Question

question 3 of 10
a data set consists of these points: (2, 4), (4, 7), (5, 12). malinda found the regression equation to be \\(\hat{y}=2.5x - 1.5\\). is she correct?
a. yes. this is the correct equation.
b. no. both a and b are incorrect.
c. no. the value for a is incorrect.
d. no. the value for b is incorrect.

Explanation:

Step1: Recall linear regression equation form

The linear - regression equation is $\hat{y}=ax + b$, where $a$ is the slope and $b$ is the y - intercept.

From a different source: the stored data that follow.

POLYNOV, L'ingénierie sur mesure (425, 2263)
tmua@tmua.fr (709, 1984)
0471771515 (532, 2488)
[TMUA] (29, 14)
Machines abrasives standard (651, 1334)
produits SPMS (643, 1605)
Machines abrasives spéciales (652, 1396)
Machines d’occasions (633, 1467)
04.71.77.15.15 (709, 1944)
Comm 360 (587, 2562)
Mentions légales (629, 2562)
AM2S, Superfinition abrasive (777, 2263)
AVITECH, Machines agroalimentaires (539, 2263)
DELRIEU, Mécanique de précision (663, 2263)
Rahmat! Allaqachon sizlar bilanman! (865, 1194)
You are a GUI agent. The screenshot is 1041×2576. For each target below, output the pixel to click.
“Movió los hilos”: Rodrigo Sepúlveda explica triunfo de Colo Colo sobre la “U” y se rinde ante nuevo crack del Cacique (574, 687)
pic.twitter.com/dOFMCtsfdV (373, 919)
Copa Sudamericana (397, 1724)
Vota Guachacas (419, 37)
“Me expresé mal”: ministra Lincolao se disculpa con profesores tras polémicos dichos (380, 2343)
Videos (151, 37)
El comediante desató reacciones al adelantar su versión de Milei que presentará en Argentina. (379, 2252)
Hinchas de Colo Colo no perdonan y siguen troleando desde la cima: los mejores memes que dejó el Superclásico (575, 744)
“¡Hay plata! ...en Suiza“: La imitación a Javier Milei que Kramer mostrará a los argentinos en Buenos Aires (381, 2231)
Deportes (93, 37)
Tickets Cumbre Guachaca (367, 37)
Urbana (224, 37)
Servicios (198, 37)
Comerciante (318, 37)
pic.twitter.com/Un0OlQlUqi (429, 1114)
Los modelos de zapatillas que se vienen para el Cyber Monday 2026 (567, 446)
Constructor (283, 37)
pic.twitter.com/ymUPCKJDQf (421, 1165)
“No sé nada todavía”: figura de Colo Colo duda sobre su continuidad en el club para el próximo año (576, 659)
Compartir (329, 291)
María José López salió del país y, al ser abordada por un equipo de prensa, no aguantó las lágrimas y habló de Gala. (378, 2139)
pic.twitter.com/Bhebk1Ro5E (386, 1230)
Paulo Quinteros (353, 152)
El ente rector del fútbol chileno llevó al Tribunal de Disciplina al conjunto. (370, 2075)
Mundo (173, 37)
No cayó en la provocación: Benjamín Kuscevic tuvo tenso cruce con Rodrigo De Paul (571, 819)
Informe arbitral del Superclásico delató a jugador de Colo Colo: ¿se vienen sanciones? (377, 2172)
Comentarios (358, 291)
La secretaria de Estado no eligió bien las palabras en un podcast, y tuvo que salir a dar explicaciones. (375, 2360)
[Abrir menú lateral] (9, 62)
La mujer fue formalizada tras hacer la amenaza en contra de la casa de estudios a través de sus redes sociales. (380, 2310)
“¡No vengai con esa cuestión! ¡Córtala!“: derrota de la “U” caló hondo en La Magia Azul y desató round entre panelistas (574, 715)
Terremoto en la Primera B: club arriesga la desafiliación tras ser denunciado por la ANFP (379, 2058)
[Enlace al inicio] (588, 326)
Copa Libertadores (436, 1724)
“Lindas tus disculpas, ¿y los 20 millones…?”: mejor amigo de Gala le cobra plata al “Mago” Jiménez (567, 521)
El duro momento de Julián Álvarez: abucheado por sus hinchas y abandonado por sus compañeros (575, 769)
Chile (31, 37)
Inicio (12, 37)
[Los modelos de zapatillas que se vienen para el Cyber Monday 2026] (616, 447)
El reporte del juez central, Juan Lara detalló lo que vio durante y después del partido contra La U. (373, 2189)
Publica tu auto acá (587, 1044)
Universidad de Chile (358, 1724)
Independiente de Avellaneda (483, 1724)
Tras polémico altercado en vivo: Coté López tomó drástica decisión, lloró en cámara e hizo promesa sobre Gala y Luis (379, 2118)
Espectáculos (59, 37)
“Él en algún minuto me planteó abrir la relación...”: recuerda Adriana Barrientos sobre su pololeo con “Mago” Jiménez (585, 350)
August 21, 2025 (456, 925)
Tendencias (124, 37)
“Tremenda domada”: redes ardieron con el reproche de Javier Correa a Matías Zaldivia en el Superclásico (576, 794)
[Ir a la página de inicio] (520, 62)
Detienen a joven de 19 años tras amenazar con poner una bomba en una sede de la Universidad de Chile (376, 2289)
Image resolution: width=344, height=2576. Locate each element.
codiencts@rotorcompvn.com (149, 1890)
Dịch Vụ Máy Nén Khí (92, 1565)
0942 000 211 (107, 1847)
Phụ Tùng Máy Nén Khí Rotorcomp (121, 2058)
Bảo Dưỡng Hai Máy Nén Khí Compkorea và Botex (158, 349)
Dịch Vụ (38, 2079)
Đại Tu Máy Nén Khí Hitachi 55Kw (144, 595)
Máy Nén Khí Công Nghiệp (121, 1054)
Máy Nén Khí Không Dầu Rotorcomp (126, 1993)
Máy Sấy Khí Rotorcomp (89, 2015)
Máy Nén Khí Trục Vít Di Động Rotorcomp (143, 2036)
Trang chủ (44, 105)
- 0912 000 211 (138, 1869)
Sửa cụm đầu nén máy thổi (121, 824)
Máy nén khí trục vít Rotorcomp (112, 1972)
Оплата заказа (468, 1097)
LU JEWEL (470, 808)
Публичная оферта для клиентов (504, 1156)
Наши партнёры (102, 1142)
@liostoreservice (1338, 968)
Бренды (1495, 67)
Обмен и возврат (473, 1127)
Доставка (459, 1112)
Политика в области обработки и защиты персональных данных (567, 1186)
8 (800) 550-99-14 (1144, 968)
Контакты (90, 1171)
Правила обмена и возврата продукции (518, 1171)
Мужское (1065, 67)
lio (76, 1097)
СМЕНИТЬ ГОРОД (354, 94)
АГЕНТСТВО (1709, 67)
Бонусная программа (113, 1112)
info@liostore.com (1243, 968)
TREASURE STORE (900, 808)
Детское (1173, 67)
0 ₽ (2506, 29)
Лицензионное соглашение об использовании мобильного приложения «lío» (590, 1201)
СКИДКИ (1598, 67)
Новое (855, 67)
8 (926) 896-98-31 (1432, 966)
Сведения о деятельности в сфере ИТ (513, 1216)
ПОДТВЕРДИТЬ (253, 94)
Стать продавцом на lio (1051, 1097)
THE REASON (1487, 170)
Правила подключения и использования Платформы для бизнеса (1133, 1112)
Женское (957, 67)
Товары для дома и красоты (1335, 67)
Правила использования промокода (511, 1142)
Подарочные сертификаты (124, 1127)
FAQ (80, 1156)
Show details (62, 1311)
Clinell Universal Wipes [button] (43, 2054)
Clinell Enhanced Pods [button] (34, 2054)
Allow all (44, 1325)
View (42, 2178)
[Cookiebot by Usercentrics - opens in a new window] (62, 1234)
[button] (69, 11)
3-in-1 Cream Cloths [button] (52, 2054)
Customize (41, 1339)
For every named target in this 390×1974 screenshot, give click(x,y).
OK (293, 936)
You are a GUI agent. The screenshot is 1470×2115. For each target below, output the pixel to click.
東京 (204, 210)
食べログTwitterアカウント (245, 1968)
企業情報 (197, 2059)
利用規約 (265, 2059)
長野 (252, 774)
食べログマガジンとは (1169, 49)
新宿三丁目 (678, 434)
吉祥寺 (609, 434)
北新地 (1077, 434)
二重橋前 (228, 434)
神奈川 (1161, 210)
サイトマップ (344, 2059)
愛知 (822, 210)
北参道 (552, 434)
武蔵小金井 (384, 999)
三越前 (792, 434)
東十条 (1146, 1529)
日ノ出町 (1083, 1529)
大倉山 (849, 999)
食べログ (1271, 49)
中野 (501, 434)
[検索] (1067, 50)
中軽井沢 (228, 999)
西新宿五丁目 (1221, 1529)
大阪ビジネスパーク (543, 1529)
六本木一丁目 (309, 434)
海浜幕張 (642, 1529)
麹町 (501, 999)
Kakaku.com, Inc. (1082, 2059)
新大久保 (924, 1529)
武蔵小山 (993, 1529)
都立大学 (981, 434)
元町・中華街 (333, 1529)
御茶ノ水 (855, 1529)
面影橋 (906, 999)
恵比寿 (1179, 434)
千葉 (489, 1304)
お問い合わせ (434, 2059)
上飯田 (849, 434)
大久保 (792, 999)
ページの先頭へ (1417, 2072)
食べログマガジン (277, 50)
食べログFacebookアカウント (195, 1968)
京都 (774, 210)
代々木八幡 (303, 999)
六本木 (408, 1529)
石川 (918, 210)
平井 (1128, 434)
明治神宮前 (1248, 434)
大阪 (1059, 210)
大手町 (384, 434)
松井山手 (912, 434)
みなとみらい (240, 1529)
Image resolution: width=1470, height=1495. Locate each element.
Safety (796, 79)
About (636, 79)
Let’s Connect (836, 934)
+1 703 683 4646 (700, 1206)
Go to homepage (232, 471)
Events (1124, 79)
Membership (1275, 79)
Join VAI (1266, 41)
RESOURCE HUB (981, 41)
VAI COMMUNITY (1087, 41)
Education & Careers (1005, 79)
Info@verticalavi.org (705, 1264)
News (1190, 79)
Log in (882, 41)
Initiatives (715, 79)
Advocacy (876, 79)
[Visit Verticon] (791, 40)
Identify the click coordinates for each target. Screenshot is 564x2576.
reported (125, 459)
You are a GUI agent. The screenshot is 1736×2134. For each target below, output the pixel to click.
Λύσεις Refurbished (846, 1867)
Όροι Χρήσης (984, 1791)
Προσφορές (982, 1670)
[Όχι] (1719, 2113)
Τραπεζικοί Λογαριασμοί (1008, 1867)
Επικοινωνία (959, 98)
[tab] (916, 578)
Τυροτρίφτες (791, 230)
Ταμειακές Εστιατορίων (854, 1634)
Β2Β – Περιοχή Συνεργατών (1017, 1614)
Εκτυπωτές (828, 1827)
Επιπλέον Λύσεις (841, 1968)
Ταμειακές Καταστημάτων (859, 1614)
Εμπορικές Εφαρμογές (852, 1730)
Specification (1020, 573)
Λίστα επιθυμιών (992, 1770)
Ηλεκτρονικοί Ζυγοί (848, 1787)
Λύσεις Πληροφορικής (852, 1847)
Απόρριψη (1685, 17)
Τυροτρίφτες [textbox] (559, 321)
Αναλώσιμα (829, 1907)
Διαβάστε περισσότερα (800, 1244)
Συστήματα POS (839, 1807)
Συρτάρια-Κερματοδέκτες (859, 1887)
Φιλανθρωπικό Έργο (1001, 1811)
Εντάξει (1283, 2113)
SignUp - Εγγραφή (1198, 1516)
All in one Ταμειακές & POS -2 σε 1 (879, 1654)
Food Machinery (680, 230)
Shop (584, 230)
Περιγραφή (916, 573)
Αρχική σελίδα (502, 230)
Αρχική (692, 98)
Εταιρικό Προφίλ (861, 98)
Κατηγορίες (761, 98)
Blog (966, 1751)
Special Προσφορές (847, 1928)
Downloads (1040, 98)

Step2: Use the least - squares formula for slope $a$

The formula for the slope $a$ of the regression line $\hat{y}=ax + b$ is $a=\frac{n\sum_{i = 1}^{n}x_iy_i-\sum_{i = 1}^{n}x_i\sum_{i = 1}^{n}y_i}{n\sum_{i = 1}^{n}x_i^{2}-(\sum_{i = 1}^{n}x_i)^{2}}$, and for the y - intercept $b=\bar{y}-a\bar{x}$, where $n$ is the number of data points, $\bar{x}=\frac{1}{n}\sum_{i = 1}^{n}x_i$ and $\bar{y}=\frac{1}{n}\sum_{i = 1}^{n}y_i$.
For the data points $(2,4),(4,7),(5,12)$:
$n = 3$, $\sum_{i=1}^{3}x_i=2 + 4+5=11$, $\sum_{i = 1}^{3}y_i=4 + 7+12 = 23$, $\sum_{i=1}^{3}x_i^{2}=2^{2}+4^{2}+5^{2}=4 + 16+25 = 45$, $\sum_{i=1}^{3}x_iy_i=2\times4+4\times7+5\times12=8 + 28+60 = 96$.
First, calculate the slope $a$:
\[

$$\begin{align*} a&=\frac{3\times96-11\times23}{3\times45 - 11^{2}}\\ &=\frac{288-253}{135 - 121}\\ &=\frac{35}{14}\\ & = 2.5 \end{align*}$$

\]
Then, calculate $\bar{x}=\frac{11}{3}$ and $\bar{y}=\frac{23}{3}$.
Calculate the y - intercept $b$:
\[

$$\begin{align*} b&=\frac{23}{3}-2.5\times\frac{11}{3}\\ &=\frac{23}{3}-\frac{5}{2}\times\frac{11}{3}\\ &=\frac{23\times2-55}{6}\\ &=\frac{46 - 55}{6}\\ &=-\frac{9}{6}=-1.5 \end{align*}$$

\]
The regression equation is $\hat{y}=2.5x-1.5$.

Answer:

A. Yes. This is the correct equation.